The consistency loss comprises three components: center MSE, size MSE, and classification KL divergence (temperature \(T=2.0\)); \(\lambda(t)\) increases linearly from 0 to 0.3 over epochs 20–60.

Classification loss: Weighted Binary Cross-Entropy \(\mathcal{L}_{cls} = \frac{1}{7}\sum_{i=1}^{7}\mathcal{L}_{BCE}^i\), with positive sample weights such as \(w_{bowel\ injury}^{pos}=4.45\).

Key Experimental Results¶

Table 1: Detection Performance Comparison (Validation Set)¶

Metric	VDETR (w/o semi-sup.)	VDETR + SSL	Gain
Best Epoch	5	99	—
mAP@0.10	27.27%	56.57%	+107%
mAP@0.25	27.27%	56.57%	+107%
mAP@0.50	26.36%	56.57%	+115%
mAP@0.75	6.82%	45.12%	+562%

Key Findings: Without semi-supervised learning, the model peaks at epoch 5 and then collapses catastrophically (dropping to ~8%), demonstrating that 144 annotated samples alone are entirely insufficient for stable training. The addition of semi-supervised learning yields stable convergence.
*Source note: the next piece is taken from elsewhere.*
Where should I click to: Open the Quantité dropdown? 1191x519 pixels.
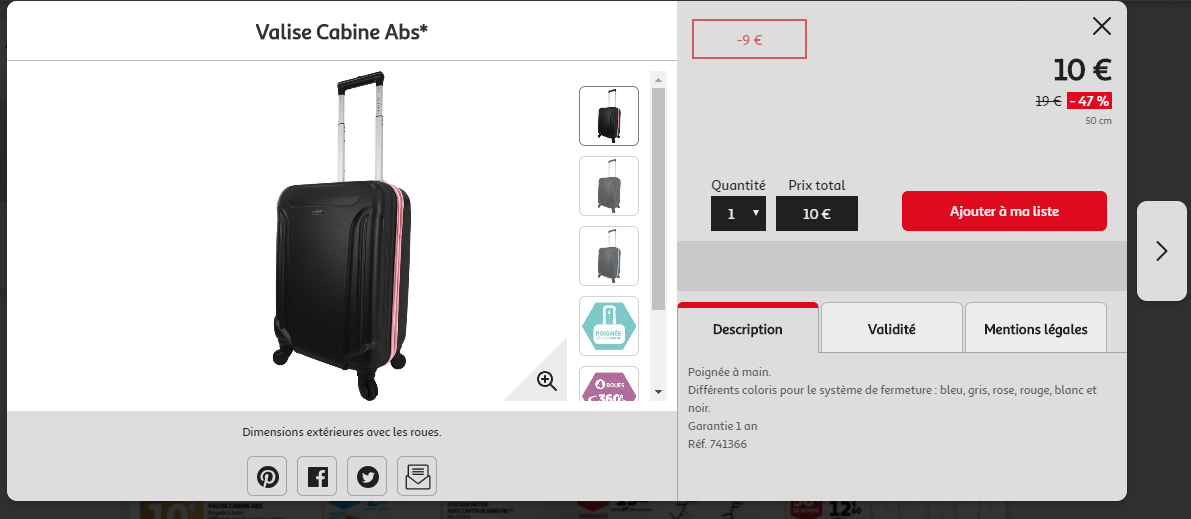pos(738,213)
Table 2: Detection Performance Comparison (Test Set, 32 volumes)¶

Metric	VDETR (w/o semi-sup.)	VDETR + SSL	Gain
mAP@0.10	23.03%	45.30%	+97%
mAP@0.25	23.03%	45.30%	+97%
mAP@0.50	23.03%	45.30%	+97%
mAP@0.75	16.67%	28.72%	+72%

Table 3: Classification Ablation Study¶

Method	Encoder	Test Acc	Test AUC
Fine-tune + augmentation (144 samples)	Unfrozen	77.7%	57.7%
Fine-tune + augmentation + SSL (144 samples)	Unfrozen	75.4%	57.3%
Fine-tune + augmentation + Focal Loss	Unfrozen	75.9%	56.0%
Linear probe (2,244 samples)	Frozen	94.07%	51.4%

Key Findings: Semi-supervised learning degrades classification performance (pseudo-label noise); expanding the labeled set from 144 to 2,244 samples combined with a frozen encoder linear probe achieves 94.07%, confirming that high-quality labels outweigh pseudo-labels.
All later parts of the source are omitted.